-- SOURCE MATERIAL follows --

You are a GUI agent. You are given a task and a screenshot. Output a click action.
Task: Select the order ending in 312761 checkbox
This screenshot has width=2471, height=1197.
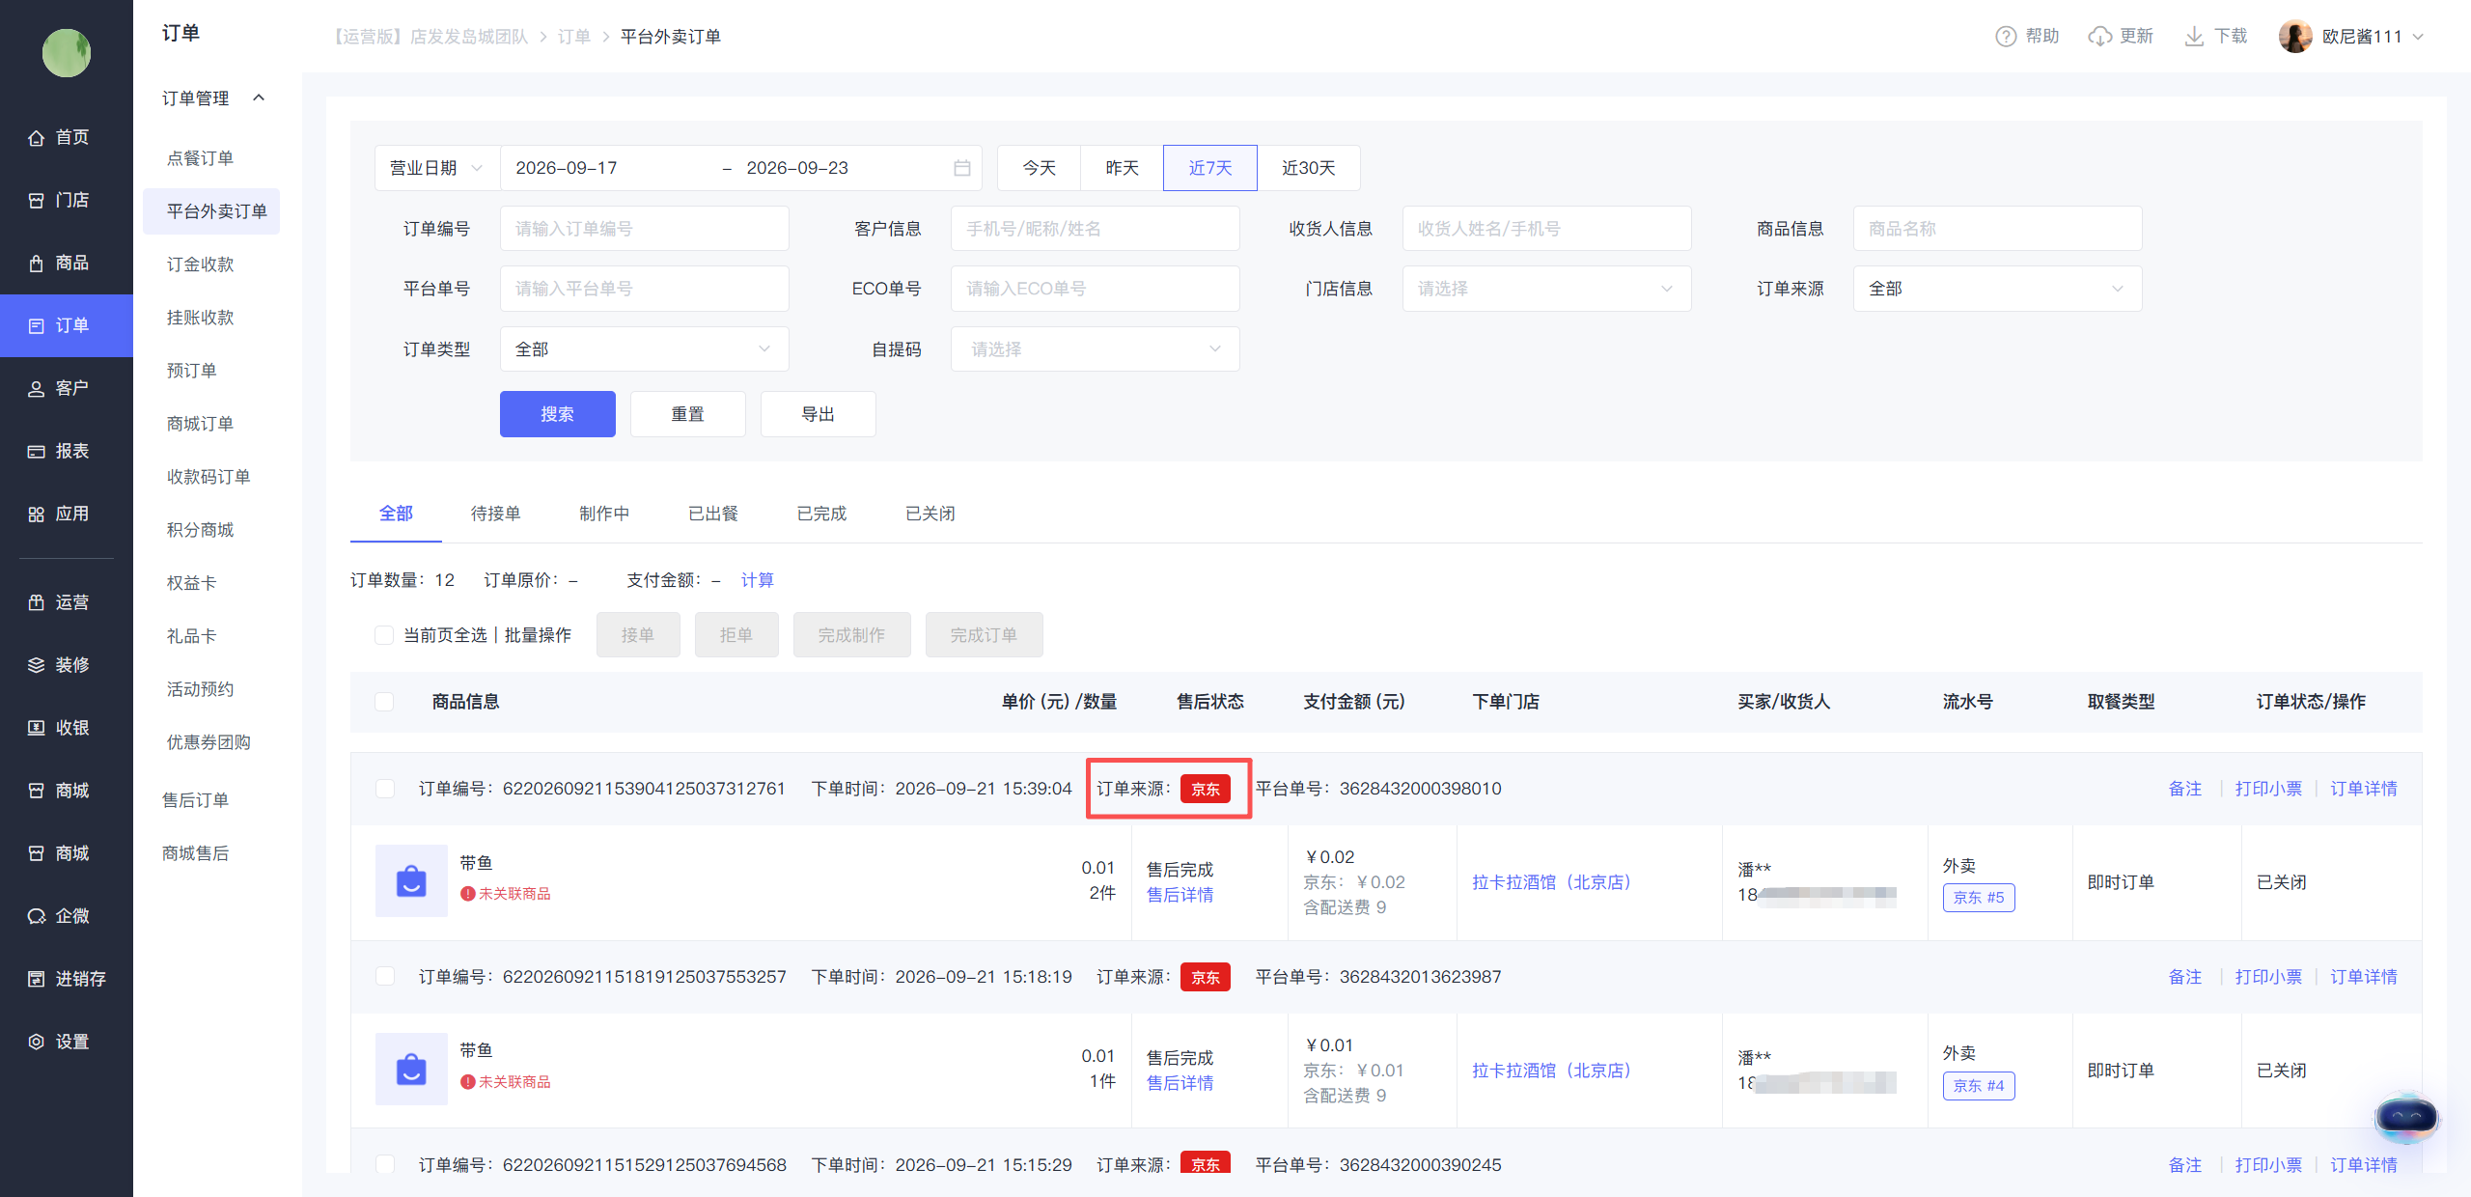(x=385, y=789)
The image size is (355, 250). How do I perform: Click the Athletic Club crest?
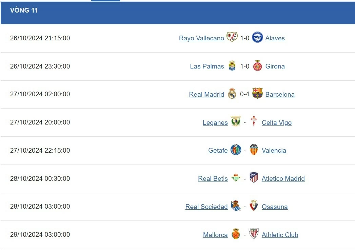click(254, 234)
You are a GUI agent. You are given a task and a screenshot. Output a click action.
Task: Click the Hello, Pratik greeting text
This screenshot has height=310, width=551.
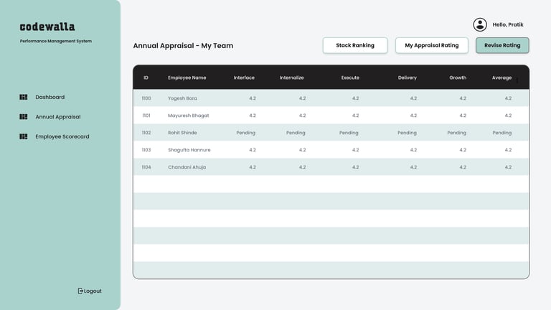[508, 24]
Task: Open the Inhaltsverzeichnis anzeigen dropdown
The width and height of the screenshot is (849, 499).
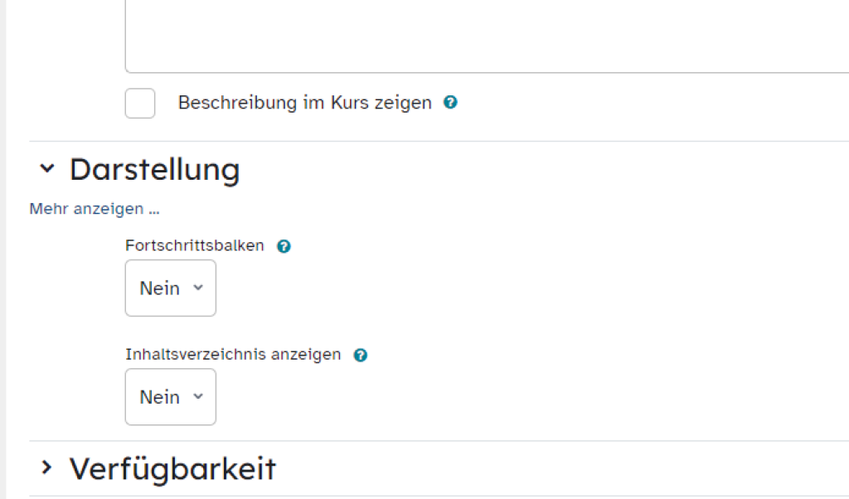Action: tap(171, 397)
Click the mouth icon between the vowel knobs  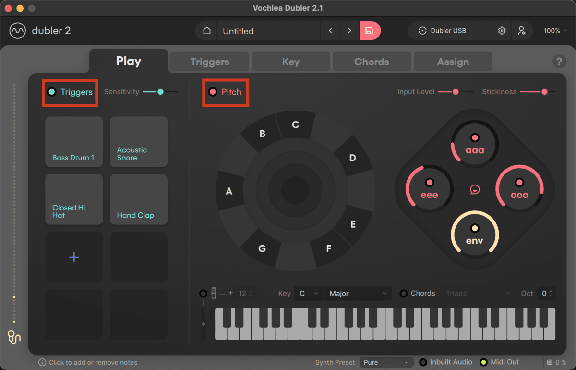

-- SOURCE MATERIAL concluded --

Each entry must be reproduced word for word, and any image among them left out.

You are a GUI agent. You are given a task and a screenshot. Output a click action.
Task: Select the order ending in 312761 checkbox
This screenshot has width=2471, height=1197.
(x=385, y=789)
The image size is (355, 250). How do I perform: Click the Athletic Club crest?
click(254, 234)
You are a GUI agent. You are given a task and a screenshot. Output a click action.
Task: Click the Hello, Pratik greeting text
This screenshot has height=310, width=551.
[508, 24]
Task: Open the Inhaltsverzeichnis anzeigen dropdown
The width and height of the screenshot is (849, 499).
Action: tap(171, 397)
Click the mouth icon between the vowel knobs  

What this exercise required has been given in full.